## Activity
Output all records verbatim.

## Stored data
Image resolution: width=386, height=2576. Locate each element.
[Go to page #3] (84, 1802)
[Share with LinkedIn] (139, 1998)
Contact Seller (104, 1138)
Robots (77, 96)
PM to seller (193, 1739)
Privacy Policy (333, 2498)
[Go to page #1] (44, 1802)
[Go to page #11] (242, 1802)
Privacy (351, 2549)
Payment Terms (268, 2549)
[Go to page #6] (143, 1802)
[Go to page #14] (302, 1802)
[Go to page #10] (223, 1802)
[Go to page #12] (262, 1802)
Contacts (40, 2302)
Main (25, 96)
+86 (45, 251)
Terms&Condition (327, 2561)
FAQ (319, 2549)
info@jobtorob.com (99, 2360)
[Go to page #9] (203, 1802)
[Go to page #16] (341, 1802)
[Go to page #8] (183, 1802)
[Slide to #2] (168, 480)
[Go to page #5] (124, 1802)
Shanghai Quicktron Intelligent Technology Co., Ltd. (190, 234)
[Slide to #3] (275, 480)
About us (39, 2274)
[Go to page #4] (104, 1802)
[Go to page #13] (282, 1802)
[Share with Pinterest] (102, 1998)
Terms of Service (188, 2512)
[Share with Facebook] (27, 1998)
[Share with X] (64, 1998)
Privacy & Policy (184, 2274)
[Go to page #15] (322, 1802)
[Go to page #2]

## Reply
Image resolution: width=386, height=2576. Locate each element.
[Go to page #3] (84, 1802)
[Share with LinkedIn] (139, 1998)
Contact Seller (104, 1138)
Robots (77, 96)
PM to seller (193, 1739)
Privacy Policy (333, 2498)
[Go to page #1] (44, 1802)
[Go to page #11] (242, 1802)
Privacy (351, 2549)
Payment Terms (268, 2549)
[Go to page #6] (143, 1802)
[Go to page #14] (302, 1802)
[Go to page #10] (223, 1802)
[Go to page #12] (262, 1802)
Contacts (40, 2302)
Main (25, 96)
+86 (45, 251)
Terms&Condition (327, 2561)
FAQ (319, 2549)
info@jobtorob.com (99, 2360)
[Go to page #9] (203, 1802)
[Go to page #16] (341, 1802)
[Go to page #8] (183, 1802)
[Slide to #2] (168, 480)
[Go to page #5] (124, 1802)
Shanghai Quicktron Intelligent Technology Co., Ltd. (190, 234)
[Slide to #3] (275, 480)
About us (39, 2274)
[Go to page #4] (104, 1802)
[Go to page #13] (282, 1802)
[Share with Pinterest] (102, 1998)
Terms of Service (188, 2512)
[Share with Facebook] (27, 1998)
[Share with X] (64, 1998)
Privacy & Policy (184, 2274)
[Go to page #15] (322, 1802)
[Go to page #2]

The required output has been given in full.